Une mission d'observation électorale en Côte d'Ivoire relève des insuffisances dans le traitement du contentieux judiciaire
Une mission d'observation électorale (MOE) de la convention de la société civile ivoirienne (CSCI) a relevé mercredi des insuffisances dans le traitement du contentieux judiciaire de la liste électorale 2010
à l'occasion de la présentation du rapport de la mission d'observation électorale (MOE) de la convention de la société civile ivoirienne (CSCI) le chef du projet Jean Bosson Kouadio, a mentionné des insuffisances, de nombreuses erreurs techniques qui ont entaché la liste électorale provisoire 2010.

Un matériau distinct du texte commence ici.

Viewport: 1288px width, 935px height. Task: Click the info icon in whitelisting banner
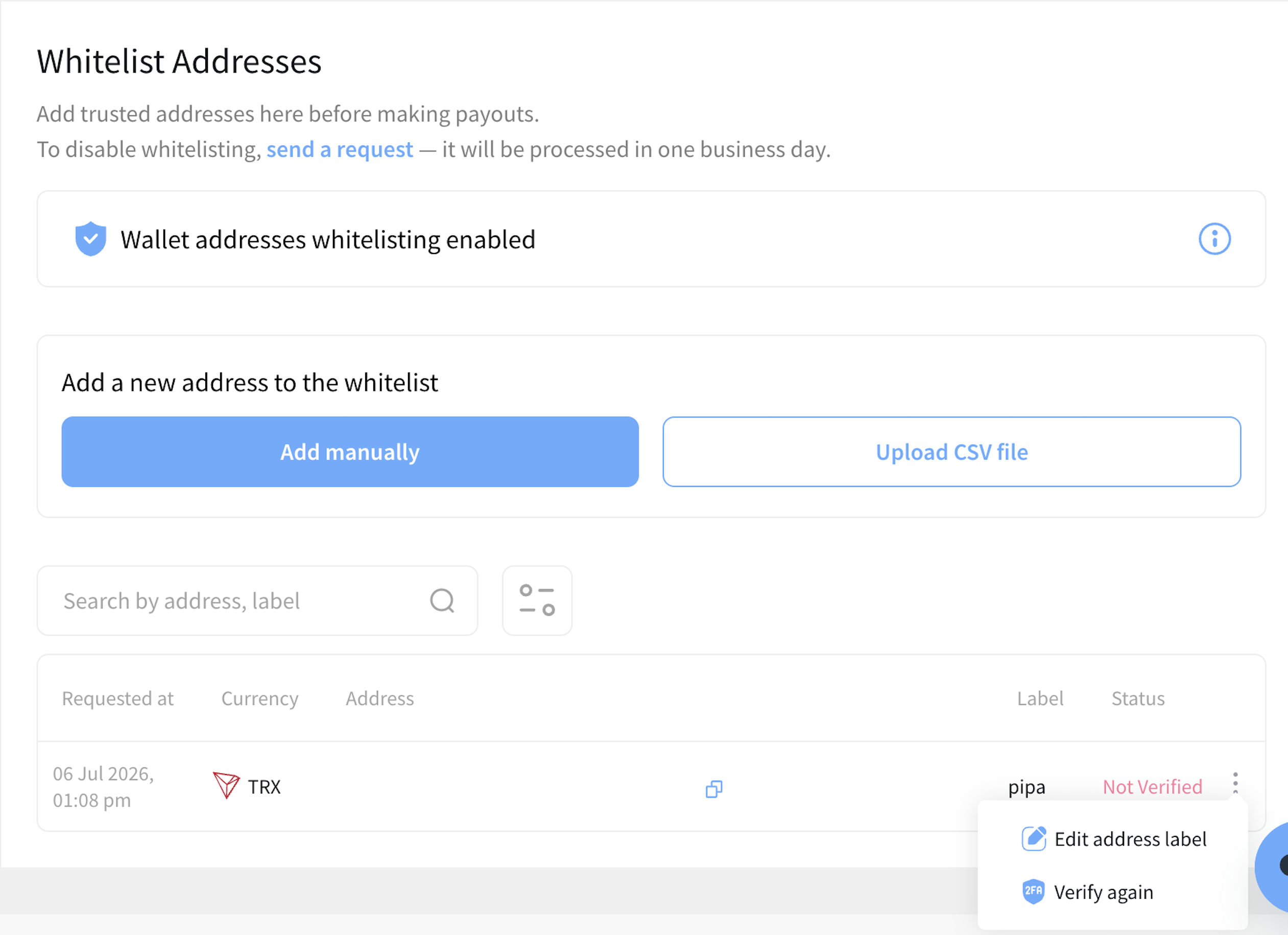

"De nombreux cas de réclamations d'inscriptions et de rectifications des personnes ayant reçu satisfaction de leurs réclamations lors du premier contentieux, ne se retrouvent pourtant pas sur la nouvelle liste électorale provisoire » a-t-il déploré.
Selon lui, le contentieux judiciaire a connu des fortunes diverses et a fait naître un climat de méfiance entre les militants de certains partis politiques.
Il a également dénoncé la récupération politique du contentieux judicaire et des demandes massives de réclamations en radiations ces derniers jours du contentieux par des groupes organisés.
" Le non respect du mode opératoire dans certains tribunaux de première instance (TPI) à Divo où 1829 radiations ont été prononcées par le juge en l'absence de décisions des commissions électorales locales (CEL) et à Gagnoa où des demandes en radiation ont été également prononcées en l'absence des mis en cause et des décisions des CEL'' a encore noté M. Bosson.
Pour lui, la sécurité de 32% des centres est assurée par les vigiles non armées en lieu et place du centre de commandement intégré (CCI) et 3% des listes n'ont pas été affichées dans les lieux prévus.
"La population a marqué un désintérêt vis-à-vis de l'opération en cours et très peu d'affluence des réclamants dans les commissions électorales locales (CEL). De nombreuses demandes en radiation formulées ou introduites auprès des TPI n'ont pas abouti faute de preuves et non respect du mode opératoire'' a-t-il conclu.
Le premier tour de la présidentielle ivoirienne est prévue le 31 octobre prochain.